Introducción
Creamos esta lámpara de calefacción porque escuchábamos una y otra vez la misma queja: los tubos originales utilizados en las líneas SIG Blomax se estropeaban constantemente. Por eso, creamos un reemplazo más resistente y duradero, que se ajusta perfectamente al lugar donde debería ir el Sidel SBO 10.
¿Cuál es el objetivo? Detener ese ciclo interminable de paradas no planificadas y mantener funcionando correctamente su línea de soplado de PET.
Especificaciones técnicas
Esta lámpara funciona a 400V y 2500W, lo cual le permite generar una alta densidad térmica en una zona activa de 300 mm. Esa potencia es exactamente la necesaria para que las preformas alcancen la temperatura adecuada, sin excesos ni deficiencias.
Y esos 300 mm de longitud… no son solo una sugerencia; son imprescindibles. Así, la lámpara se ajusta perfectamente al camino que siguen las preformas.
De qué está hecha y por qué es importante
En su interior, hay un tubo de cuarzo resistente que alberga un elemento halógeno. El ciclo halógeno mantiene estable el filamento, garantizando así un rendimiento constante a lo largo del tiempo. El cuerpo de cuarzo está recubierto para controlar la radiación de calor y proteger el elemento de las presiones causadas por el calentamiento y enfriamiento repetidos.
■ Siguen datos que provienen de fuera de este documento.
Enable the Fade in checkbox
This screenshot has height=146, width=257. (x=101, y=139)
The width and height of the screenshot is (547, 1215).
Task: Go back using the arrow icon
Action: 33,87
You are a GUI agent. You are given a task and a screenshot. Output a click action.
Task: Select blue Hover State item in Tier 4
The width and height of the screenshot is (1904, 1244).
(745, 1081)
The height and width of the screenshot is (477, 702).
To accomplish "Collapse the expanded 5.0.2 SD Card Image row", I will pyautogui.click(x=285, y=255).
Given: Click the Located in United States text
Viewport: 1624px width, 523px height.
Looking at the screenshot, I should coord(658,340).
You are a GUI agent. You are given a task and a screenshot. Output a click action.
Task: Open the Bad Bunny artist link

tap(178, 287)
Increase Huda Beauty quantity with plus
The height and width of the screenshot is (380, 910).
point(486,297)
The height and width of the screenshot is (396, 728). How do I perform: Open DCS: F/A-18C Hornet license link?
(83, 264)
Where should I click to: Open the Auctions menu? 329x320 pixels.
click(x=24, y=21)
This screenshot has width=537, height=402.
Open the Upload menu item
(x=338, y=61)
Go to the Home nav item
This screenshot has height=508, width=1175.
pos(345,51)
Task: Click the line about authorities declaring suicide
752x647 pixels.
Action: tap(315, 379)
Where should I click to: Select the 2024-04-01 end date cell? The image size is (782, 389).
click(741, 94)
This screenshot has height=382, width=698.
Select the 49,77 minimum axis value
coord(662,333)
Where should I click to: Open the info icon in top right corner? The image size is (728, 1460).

Además, cuenta con conector R7s, que asegura una conexión eléctrica sólida y fiable, resistente a las vibraciones y a los ciclos térmicos. Muchas lámparas estándar fallan en este punto. Nosotros lo reforzamos, ya que merece esa protección adicional.
Rendimiento en la práctica
En las líneas SIG Blomax, esta lámpara está diseñada para soportar altas cargas de trabajo. Su estructura reforzada reduce las posibilidades de daños durante su manejo y funcionamiento, lo que disminuye las reparaciones no planificadas. En cuanto a la instalación, basta con sustituirla sin necesidad de volver a conectar cables o realizar ajustes.
Un recordatorio práctico
Hay algo que debemos tener en cuenta: esos 2500W a 400V generan mucho calor. El sistema de refrigeración de su máquina debe ser capaz de manejar esa temperatura. Pero si su sistema puede soportar esa carga térmica, obtendrá un rendimiento estable y menos fallos. Eso se traduce en menos paradas y en una calidad de las botellas constante.